Грейс встала и подошла к столу. Неожиданно громкий шелест ее юбки, скрип пера, склонившаяся над столом фигура — все это как будто вновь сделало ее живой, осязаемой, для него — живой, а не просто частью обстановки, каковой она казалась на протяжении всего разговора. Джей вспомнил, что на ее теле нет ни единого места, которого бы не касались его пальцы, и от этих воспоминаний ему стало хорошо. Грейс повернулась, спросила, какое сегодня число, и от Чарли не укрылось ее смущение, и он понял, что она читает его мысли.

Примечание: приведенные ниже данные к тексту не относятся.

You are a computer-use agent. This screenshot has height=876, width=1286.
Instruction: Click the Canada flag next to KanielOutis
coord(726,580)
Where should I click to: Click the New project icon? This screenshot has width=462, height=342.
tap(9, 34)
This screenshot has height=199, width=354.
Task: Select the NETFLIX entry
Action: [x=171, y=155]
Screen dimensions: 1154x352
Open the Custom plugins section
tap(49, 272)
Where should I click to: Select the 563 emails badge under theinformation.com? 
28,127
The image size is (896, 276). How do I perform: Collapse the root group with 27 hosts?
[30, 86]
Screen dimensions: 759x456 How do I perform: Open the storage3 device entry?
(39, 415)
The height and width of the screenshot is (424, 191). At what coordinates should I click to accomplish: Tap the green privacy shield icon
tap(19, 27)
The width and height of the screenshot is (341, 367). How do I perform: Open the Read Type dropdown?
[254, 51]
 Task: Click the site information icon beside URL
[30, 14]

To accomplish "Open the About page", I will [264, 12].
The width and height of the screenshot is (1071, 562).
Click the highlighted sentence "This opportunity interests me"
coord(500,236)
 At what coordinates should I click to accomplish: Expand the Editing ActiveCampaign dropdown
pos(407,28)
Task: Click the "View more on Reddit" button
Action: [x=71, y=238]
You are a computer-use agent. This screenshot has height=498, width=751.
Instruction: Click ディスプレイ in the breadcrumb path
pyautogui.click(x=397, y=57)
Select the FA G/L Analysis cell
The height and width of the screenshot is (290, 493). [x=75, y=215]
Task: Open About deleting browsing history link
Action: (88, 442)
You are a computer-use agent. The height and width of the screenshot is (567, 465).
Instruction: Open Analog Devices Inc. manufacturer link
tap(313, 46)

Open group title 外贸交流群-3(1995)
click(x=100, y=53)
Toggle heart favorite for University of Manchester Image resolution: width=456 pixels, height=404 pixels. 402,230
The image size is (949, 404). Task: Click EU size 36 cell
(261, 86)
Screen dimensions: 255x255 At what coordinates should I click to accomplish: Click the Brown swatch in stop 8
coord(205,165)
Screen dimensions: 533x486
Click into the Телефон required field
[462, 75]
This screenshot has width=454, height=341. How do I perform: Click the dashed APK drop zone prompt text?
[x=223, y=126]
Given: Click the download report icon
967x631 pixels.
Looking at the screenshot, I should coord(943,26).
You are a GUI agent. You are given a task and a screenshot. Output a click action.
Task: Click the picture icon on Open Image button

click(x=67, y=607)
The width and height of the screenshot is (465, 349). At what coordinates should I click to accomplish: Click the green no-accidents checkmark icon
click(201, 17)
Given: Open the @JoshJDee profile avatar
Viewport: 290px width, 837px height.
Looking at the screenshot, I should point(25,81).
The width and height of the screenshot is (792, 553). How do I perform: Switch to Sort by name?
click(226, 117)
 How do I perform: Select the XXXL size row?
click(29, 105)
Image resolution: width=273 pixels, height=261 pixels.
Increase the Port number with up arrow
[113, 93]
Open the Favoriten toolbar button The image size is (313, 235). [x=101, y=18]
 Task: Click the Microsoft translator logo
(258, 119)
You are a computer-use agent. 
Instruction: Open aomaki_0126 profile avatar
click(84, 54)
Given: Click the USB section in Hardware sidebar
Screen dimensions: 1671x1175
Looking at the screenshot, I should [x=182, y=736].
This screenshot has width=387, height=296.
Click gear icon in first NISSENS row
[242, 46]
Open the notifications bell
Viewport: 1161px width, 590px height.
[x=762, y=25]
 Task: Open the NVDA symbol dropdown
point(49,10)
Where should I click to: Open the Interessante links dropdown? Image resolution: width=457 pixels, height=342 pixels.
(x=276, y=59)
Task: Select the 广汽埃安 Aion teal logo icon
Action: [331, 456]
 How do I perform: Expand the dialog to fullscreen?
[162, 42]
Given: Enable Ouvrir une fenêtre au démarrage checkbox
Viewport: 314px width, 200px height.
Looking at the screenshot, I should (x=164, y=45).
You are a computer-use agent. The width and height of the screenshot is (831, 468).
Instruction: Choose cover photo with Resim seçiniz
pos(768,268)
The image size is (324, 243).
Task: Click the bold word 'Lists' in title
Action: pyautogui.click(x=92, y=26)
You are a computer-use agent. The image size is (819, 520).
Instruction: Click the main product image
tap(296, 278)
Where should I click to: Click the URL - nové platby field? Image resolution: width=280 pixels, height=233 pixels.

Он назвал дату, Грейс порвала чек и отвернулась от него.
— Хорошо мы когда-то проводили время в этом доме, — сказал Чарли.
— Пожалуй, — согласилась она. — Только мне он никогда не нравился.
— Что так?
— Я всегда предпочитала жить на ферме. — Грейс выписала чек заново и тщательно промокнула подпись. На свое место она не вернулась, остался стоять и Чарли.
— Спасибо, — сказал он.
— Не за что. О Господи, я совсем забыла предложить тебе выпить. Что предпочитаешь? Не помню уж, когда у меня здесь в последний раз был мужчина. Для чая рановато, верно?
— Нет-нет, ничего не надо, Грейс, спасибо. Мне пора. — Он понимал, что с ним прощаются, и понимал почему, а также почему Грейс говорит, что на ферме ей всегда было лучше, и почему она не захотела разделить его воспоминаний об этом доме, тоже понимал.
— Грейс, тебе надо бы снова выйти замуж, — сказал Чарли.
— Чушь, — бросила она. — Замуж я больше не выйду, в этом ты можешь быть уверен.
— Жаль, потому что ты молодая и красивая женщина.
— Ты не хуже моего знаешь, сколько мне лет, а красивой я никогда не была.
— Я мужчина и сказал то, что думаю.
— Ах, Чарли, Чарли, ты совершенно не изменился, — скромно улыбнулась Грейс. — Ни одной юбки не пропустишь.
— Да, и задрать бы неплохо.
— Ладно, тебе и впрямь пора, а то как бы мы слишком не углубились в воспоминания. Это скучно.
— Мне нет.
— А мне да. А новый мэр Форт-Пенна не должен быть скучным. Пока, Чарли, и передай от меня привет Луизе.